NORTH DAKOTA (KXNET) — Traditions. We all have them, whether they are an annual event or they have been passed down from previous generations.
But for Native American cultures, they are something that is lived by.
There are more than 570 federally recognized tribes in the United States.
While many of them have similar rituals, there are several traditions that are meaningful to individual nations.
Pembina, which Loretta Delong describes as collecting bushes for medicine, is one of those core customs.
“We had little scrapers that we used, and she taught us how to scrape it, and then the bark from these cranberry bushes would then be out there and drying out. And when it was completely dry, it was put into gunny sacks. And they called him a Pedaler, he used to come around and collect them. And it wasn’t until years later actually that I knew this medicine was used in antibiotics,” said Loretta DeLong, an enrolled member of the Turtle Mountain Pembina Band of Chippewa.
She says her mother and grandmothers taught her many things, like the sacredness of her hair.
She said, “You know that through the roots of your hair they can determine DNA and stuff. So, it’s like the things that were being taught, it has a basis someplace. With us, it was our spirit being drawn up into that.”
Delong raised her granddaughter SaNoah, who is now Miss North Dakota USA.
One of the most powerful lessons DeLong was taught was the responsibility of passing on values to the next generation.

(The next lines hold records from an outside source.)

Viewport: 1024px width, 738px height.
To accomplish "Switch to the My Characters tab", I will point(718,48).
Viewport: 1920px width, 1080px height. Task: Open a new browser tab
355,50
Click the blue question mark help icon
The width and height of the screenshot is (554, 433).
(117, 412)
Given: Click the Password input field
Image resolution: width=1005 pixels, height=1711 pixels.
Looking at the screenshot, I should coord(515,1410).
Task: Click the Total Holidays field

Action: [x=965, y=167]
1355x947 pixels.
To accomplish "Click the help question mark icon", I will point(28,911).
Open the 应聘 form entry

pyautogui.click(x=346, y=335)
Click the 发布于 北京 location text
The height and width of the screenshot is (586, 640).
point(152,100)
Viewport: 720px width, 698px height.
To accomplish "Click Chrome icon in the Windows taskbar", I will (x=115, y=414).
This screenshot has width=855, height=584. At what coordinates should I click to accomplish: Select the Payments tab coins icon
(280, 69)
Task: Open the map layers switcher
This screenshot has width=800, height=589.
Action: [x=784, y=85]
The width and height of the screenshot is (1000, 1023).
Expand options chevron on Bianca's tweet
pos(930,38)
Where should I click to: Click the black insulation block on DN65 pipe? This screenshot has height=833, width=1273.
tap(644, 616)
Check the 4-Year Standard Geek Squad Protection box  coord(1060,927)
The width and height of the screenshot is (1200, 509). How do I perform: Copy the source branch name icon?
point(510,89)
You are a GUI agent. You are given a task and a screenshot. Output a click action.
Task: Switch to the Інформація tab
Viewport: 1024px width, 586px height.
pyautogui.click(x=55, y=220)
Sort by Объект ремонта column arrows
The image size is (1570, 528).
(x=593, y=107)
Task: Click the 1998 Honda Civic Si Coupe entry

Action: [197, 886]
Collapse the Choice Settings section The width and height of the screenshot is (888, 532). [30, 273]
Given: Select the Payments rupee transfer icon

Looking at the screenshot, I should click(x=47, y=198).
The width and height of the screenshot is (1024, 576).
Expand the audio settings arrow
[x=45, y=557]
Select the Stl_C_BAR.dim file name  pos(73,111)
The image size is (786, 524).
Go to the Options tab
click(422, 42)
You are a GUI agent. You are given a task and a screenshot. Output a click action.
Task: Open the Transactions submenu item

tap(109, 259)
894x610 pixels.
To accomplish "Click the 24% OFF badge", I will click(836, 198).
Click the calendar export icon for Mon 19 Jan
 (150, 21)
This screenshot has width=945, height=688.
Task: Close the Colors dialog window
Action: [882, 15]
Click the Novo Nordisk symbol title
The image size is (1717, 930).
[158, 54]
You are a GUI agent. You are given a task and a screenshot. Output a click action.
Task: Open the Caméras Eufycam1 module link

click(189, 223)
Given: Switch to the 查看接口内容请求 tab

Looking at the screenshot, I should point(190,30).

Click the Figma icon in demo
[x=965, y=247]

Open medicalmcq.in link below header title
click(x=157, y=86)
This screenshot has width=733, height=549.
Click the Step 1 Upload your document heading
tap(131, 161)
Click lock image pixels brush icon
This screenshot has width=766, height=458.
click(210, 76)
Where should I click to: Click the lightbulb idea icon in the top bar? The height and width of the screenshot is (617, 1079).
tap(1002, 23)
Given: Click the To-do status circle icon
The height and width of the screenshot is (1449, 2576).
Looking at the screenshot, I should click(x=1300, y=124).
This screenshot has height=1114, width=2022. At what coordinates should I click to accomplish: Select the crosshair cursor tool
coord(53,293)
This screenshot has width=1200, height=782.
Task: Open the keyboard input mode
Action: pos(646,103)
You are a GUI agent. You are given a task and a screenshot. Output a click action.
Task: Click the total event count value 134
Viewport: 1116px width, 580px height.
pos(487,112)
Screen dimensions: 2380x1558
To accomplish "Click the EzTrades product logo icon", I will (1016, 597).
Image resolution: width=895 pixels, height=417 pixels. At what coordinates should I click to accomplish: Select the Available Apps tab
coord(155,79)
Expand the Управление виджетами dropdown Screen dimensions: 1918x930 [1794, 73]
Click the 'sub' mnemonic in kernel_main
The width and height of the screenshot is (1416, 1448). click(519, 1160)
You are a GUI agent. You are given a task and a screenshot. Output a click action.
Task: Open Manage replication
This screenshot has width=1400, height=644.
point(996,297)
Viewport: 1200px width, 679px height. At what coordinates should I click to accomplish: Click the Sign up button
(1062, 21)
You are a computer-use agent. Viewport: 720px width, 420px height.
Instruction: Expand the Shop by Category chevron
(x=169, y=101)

“A lot of my core memories have to do with my grandma teaching me how to take care of a fire, is one thing that comes to mind right away. And just kind of what it means to be a woman and the symbolic nature of keeping a fire going and being responsible for that fire going. Much in the same capacity that women are kind of the backbone of our native communities and expected to kind of hold up our values and traditions as native people,” said SaNoah LaRocque, Miss North Dakota USA.
Part of Loretta’s legacy lives through her granddaughter when SaNoah dances the contemporary native Jingle dress dance.
“The story of the jingle dress is that there was a man whose wife was sick, and he had a dream one night of his daughters wearing a dress with these metal cones on it and dancing around her and helping her to heal,” said LaRocque.
LaRocque has been dancing the jingle dress at powwows since she was young and was able to dance in the Harvard Yard when she was studying for her undergraduate degree in Human Evolutionary Biology.
She says the things she’s been taught from her Elders are the things that have made her the woman she is today.
DeLong explains, “I have to make sure that what I’m doing is going to be part of her spirit and part of what she can give to others.”
Both women hope that these traditions can be passed down to many generations after them.
SaNoah LaRocque is the first ever enrolled Native American Miss North Dakota.